Mientras tanto, los jinetes que se aproximaban ya no guardaban su formación de una línea al frente, sino que movían a sus caballos de arriba a abajo, entrecruzándose unos a otros, formando intrincados movimientos y diseños que se cruzaban, para demostrarnos el perfecto control que podían mantener aun galopando en esa forma tan temeraria. También, el hombrón aquel de barba roja, Alvarado, nos dio una representación personal mucho más temeraria. A todo galope, se descolgó de su silla de montar y sosteniéndose de ella con una sola mano,
corrió
a un lado de su animal que parecía un relámpago, conservando con facilidad su mismo paso y entonces sin detener su galope saltó por la parte de atrás de su caballo para caer sobre la silla de montar. Eso hubiera sido una hazaña admirable de agilidad hasta para los Pies Veloces raramuri, pero Alvarado lo hizo llevando puesto su traje de acero y cuero, así es que eso pesaba tanto como lo que él hizo.

Cuando los jinetes terminaron de mostrar cómo galopaban y la seguridad con que podían manejar a sus grandes animales, un número de soldados se desplegaron sobre la playa. Algunos llevaban arcabuces y otros unos arcos pequeños montados sobre una caja pesada de madera que se acomodaban contra el hombro. Algunos trabajadores totonaca pusieron unos adobes a una buena distancia a tiro de flecha, enfrente de los soldados. Entonces los hombres blancos se arrodillaron alternativamente para disparar sus arcos y arcabuces. La destreza de los arqueros era encomiable, acertando quizás a dos de cinco adobes, pero no eran muy rápidos con sus armas. Después de haber arrojado una flecha, no podían volver la cuerda del arco a su lugar con rapidez, sino que tenían que estirarla a lo largo de la caja hasta uno de los extremos en donde estaba una pequeña pieza que la fijaba.

Los arcabuces eran unas armas formidables; sólo el ruido que hacían, la nube de humo y las llamas que despedían eran suficientes como para acobardar a cualquier enemigo que las tuviera enfrente por primera vez. Pero éstas despedían más que miedo, lanzaban unas pequeñas bolitas de metal que volaban tan rápido que eran invisibles.
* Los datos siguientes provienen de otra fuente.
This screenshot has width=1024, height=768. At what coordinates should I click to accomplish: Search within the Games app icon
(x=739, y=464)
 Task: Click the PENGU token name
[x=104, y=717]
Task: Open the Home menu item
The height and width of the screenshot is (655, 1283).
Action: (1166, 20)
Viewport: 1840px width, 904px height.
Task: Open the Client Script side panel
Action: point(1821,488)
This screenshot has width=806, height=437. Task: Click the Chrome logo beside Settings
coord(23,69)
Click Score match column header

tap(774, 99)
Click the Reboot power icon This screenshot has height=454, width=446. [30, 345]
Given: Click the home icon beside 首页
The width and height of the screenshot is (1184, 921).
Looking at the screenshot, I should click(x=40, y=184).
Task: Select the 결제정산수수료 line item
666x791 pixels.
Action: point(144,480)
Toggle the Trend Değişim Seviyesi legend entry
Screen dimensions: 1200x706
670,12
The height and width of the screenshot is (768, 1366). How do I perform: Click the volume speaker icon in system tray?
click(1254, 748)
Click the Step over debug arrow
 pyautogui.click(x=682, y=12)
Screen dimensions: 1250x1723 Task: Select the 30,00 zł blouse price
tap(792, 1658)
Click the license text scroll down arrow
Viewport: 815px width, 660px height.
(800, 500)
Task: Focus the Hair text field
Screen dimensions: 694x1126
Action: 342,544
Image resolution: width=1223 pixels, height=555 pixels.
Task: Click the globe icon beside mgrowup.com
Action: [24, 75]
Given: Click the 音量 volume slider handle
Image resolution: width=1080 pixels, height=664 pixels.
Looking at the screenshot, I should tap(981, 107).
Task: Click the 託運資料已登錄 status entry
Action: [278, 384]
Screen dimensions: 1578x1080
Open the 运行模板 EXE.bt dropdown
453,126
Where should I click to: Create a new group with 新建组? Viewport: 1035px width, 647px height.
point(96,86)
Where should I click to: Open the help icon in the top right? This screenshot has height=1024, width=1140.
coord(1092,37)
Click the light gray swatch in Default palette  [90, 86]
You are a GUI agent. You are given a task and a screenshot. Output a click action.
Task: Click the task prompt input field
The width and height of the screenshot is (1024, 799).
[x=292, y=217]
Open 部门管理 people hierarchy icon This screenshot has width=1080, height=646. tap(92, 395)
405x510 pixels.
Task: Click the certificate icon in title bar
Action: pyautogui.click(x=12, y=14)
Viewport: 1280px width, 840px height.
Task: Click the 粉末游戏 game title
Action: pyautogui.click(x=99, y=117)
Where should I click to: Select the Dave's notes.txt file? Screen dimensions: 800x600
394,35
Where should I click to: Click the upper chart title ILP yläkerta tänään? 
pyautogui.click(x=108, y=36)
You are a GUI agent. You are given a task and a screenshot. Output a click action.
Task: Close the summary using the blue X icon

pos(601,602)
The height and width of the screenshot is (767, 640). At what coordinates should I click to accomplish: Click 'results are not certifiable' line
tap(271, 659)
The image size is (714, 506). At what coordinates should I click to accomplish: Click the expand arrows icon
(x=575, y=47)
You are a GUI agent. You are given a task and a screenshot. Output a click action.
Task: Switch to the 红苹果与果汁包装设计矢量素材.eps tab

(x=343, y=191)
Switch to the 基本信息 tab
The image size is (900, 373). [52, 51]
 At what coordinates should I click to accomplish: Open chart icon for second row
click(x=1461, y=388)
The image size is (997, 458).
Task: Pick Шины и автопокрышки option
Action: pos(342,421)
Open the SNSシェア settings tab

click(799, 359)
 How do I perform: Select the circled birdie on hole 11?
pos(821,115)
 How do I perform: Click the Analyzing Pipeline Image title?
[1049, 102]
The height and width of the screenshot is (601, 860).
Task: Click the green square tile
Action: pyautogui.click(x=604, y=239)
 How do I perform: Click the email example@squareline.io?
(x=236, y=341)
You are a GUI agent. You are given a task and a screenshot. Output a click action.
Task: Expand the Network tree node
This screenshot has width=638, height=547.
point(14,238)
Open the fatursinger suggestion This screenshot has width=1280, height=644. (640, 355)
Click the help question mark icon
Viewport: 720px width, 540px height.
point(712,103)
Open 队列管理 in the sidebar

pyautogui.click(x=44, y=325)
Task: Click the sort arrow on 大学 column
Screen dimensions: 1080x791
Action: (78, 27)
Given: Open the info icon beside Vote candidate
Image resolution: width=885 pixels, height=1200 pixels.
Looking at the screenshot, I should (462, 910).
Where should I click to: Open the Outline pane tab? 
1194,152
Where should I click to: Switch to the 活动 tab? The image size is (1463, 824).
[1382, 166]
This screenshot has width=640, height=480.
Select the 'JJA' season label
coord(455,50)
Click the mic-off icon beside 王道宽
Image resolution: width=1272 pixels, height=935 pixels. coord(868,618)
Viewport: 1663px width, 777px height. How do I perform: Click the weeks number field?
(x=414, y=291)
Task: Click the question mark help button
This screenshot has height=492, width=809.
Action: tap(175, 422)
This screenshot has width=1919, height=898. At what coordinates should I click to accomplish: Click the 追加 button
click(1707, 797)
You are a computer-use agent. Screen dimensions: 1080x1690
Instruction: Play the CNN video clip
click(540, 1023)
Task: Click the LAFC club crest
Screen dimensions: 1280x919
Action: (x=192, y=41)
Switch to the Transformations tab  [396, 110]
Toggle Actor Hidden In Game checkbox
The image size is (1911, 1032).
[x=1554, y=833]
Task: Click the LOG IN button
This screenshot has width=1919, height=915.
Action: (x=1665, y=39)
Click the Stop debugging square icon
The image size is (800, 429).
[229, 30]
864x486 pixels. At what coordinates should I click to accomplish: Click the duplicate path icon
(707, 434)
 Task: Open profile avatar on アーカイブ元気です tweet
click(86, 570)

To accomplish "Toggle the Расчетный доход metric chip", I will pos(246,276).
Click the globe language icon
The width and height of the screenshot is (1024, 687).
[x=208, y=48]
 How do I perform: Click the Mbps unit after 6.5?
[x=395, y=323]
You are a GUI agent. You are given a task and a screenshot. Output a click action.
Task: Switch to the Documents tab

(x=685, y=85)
Las pequeñas flechas de las ballestas simplemente golpeaban los adobes, pero las bolitas de metal de los arcabuces chocaban tan fuerte que los adobes volaban en pedazos. No obstante, yo me di cuenta de que esas bolitas no volaban más lejos de lo que podrían hacerlo nuestras flechas y un hombre que lo manejara tardaba tanto en volverlo a cargar, que en ese tiempo nuestros guerreros podían haber lanzado seis o siete flechas.